When they plot together to steal plans at a regimental dinner will they risk their lives—and their hearts?

The Umbrella Chronicles

George & Dorothea’s Story

By Amy Quinton

Lord George St. Vincent doesn’t realize it, but his days as a bachelor in good standing are numbered.

He has a fortnight, to be precise—the duration of the Marquess of Dansbury’s house party.

For I, Lady Harriett Ross, have committed to parting with several items of sentimental worth should I fail to orchestrate his downfall—er, betrothal—to Miss Dorothea Wythe, who is delightful, brilliant, and interested (or will be).

If I have anything to say about matters, and I always have something to say about matters, they’re both doomed.

Did I say doomed? I mean, destined—for a life filled with love.

I’m just an old woman with opinions. On everything.

A Malicious Rumor

By Susana Ellis

Vauxhall gardener Alice Crocker has had to defend herself from encroaching males all her life, but the new violinist is a different sort. So when she discovers that he is the victim of a malicious rumor, she naturally wants to help.

Peter de Luca greatly admires the lady gardener, but this is his problem to resolve.

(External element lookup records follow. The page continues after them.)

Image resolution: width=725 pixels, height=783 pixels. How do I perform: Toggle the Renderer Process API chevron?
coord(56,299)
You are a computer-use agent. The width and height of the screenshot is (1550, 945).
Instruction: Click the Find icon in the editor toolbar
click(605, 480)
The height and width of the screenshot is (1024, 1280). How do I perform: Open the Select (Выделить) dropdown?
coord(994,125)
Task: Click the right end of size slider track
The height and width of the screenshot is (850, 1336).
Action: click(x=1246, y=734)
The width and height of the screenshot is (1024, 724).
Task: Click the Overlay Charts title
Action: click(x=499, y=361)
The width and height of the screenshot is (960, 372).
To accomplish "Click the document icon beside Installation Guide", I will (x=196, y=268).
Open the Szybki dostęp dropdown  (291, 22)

What will it take to prove to this pair that they would be stronger together as a harmonious duo than two lonely solos?

Forged in Fire

By Jude Knight

Burned in their youth, neither Tad nor Lottie expected to feel the fires of love. The years have soothed the pain, and each has built a comfortable, if not fully satisfying, life, on paths that intersect and then diverge again.

But then the inferno of a volcanic eruption sears away the lies of the past and frees them to forge a future together.

Roses in Picardy

By Caroline Warfield

After two years at war, Harry is out of metaphors for death, synonyms for brown, and images for darkness. Color among the floating islands of Amiens and life in the form of a widow and her little son surprise him with hope.

Rosemarie Legrand’s husband died, leaving her a tiny son, no money, and a savaged reputation. She struggles to simply feed the boy and has little to offer a lonely soldier.